At the end of this year’s Nobel Prize announcements, the winners in the economics category will be announced on Monday. The Royal Swedish Academy of Sciences in Stockholm will announce who will receive this year’s Nobel Prize in Economics at 11:45 a.m. at the earliest. Last year, the US-based economists David Card, Joshua Angrist and Guido Imbens were honored with the prestigious award.

The Nobel Prize winners in the categories of medicine, physics, chemistry, literature and peace were announced last week. All Nobel prizes this year are again endowed with ten million Swedish crowns – that’s currently almost 920,000 euros.

The Nobel Prize in Economic Sciences is the only one of the Nobel Prizes that does not go back to the testament of Alfred Nobel (1833-1896), inventor of the dynamite and founder of the prize. It has been donated by the Swedish Reichsbank since the late 1960s and is therefore, strictly speaking, not one of the classic Nobel Prizes. Nevertheless, like the other Nobel prizes, it will be ceremoniously presented on the anniversary of Nobel’s death, December 10th.

US scientists are favorites

So far, scientists from the USA have been honored with it particularly often – according to German economists, it should remain so this year.
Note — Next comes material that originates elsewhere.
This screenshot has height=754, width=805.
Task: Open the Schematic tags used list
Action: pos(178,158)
For example, the President of the German Institute for Economic Research (DIW), Marcel Fratzscher, sees the two US economists Maurice Obstfeld and Kenneth Rogoff as two possible candidates.
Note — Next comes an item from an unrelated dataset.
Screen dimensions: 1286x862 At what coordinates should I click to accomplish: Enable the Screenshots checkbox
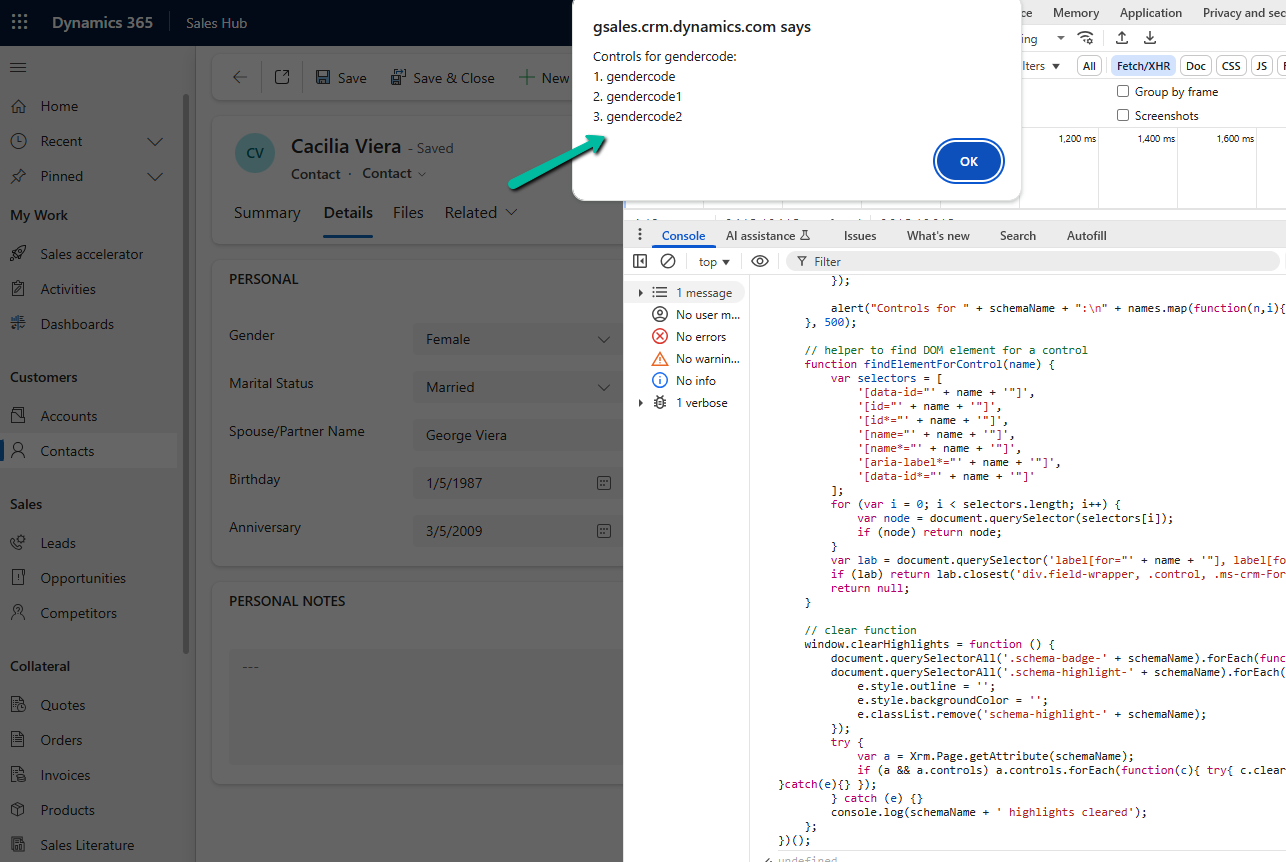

Achim Wambach, President of the Leibniz Center for European Economic Research (ZEW), names the US professors Timothy Bresnahan and Michael Porter and the Israeli-American economist Ariel Pakes. Clemens Fuest, President of the Munich Ifo Institute, favors the Austrian-Swiss economist Ernst Fehr.

So far, the only Nobel Prize winner for economics from Germany has been the Bonn scientist Reinhard Selten. He shared the 1994 award with John Nash and John Harsanyi for their seminal contributions to non-cooperative game theory.